Task goal :: Copy every line of the following data that includes the string "Deep".

Records for this task ::
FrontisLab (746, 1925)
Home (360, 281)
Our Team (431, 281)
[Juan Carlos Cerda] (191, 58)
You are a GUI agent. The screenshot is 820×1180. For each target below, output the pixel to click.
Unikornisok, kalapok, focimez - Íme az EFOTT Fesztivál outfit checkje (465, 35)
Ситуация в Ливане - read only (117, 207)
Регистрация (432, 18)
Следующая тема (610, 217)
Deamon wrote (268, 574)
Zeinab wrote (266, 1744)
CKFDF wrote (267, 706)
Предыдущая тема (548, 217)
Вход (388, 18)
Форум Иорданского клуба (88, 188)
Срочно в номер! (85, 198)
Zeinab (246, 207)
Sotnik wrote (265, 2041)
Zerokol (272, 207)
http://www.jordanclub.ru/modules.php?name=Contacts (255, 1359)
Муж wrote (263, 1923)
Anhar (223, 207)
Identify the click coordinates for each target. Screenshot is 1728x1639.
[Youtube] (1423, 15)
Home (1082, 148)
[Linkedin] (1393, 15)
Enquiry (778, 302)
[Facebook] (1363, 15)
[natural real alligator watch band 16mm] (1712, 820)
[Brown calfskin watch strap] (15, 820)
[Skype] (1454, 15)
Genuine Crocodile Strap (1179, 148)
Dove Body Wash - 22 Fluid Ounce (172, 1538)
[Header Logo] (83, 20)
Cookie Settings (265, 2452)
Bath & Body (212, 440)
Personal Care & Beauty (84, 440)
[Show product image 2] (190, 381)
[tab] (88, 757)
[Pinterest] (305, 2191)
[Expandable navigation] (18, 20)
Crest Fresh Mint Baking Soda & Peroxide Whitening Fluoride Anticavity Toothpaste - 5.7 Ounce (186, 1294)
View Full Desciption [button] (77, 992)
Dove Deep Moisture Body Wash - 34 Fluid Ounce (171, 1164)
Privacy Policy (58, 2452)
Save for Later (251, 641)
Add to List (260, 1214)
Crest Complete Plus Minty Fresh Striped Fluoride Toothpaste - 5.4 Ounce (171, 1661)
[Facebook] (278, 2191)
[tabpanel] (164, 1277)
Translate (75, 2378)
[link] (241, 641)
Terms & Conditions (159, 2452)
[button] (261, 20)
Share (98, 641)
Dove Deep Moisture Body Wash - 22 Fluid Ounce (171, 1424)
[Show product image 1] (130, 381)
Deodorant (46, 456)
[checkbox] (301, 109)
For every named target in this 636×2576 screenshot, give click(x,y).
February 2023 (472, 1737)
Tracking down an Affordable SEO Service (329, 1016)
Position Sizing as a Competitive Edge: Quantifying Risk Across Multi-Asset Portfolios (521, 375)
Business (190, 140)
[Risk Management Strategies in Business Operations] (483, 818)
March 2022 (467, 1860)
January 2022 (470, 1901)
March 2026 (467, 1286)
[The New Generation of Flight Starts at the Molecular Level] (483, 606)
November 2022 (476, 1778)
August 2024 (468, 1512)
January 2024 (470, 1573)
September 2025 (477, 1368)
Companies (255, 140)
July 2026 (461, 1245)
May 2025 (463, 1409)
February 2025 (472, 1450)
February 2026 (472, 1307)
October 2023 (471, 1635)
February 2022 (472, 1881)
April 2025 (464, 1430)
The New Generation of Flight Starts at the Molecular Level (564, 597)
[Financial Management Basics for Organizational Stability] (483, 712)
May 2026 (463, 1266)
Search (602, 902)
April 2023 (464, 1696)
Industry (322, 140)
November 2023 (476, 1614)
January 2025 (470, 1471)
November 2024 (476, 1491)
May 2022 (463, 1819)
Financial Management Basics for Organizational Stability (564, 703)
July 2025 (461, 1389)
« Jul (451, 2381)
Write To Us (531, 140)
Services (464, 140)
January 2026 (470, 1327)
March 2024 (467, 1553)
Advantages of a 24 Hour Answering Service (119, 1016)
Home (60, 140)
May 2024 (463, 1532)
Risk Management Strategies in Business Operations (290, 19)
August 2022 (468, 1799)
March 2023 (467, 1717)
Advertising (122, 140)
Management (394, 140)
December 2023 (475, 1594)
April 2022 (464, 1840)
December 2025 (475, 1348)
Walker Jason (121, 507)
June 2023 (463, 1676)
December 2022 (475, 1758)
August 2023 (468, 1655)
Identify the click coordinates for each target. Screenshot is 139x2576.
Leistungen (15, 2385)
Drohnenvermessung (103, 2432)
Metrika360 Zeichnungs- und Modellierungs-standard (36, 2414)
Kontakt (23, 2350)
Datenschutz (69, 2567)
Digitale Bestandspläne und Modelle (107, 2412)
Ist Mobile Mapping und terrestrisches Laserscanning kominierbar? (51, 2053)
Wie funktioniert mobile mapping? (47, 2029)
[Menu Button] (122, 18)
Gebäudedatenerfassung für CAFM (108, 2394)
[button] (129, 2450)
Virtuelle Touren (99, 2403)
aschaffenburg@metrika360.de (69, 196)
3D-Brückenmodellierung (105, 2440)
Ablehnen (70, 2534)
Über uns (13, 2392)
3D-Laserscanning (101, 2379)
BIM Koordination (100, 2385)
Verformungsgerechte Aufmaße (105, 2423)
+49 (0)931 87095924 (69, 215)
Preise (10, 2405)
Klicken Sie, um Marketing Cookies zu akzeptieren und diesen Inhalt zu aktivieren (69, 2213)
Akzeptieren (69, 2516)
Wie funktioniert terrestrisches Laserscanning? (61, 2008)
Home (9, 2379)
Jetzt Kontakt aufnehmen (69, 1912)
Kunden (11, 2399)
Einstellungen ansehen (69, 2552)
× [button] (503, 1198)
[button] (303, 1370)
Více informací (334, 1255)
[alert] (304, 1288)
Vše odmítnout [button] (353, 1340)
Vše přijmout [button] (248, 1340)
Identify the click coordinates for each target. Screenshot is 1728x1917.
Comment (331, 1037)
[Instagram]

Answer for this exercise ::
Dove Deep Moisture Body Wash - 34 Fluid Ounce (171, 1164)
Dove Deep Moisture Body Wash - 22 Fluid Ounce (171, 1424)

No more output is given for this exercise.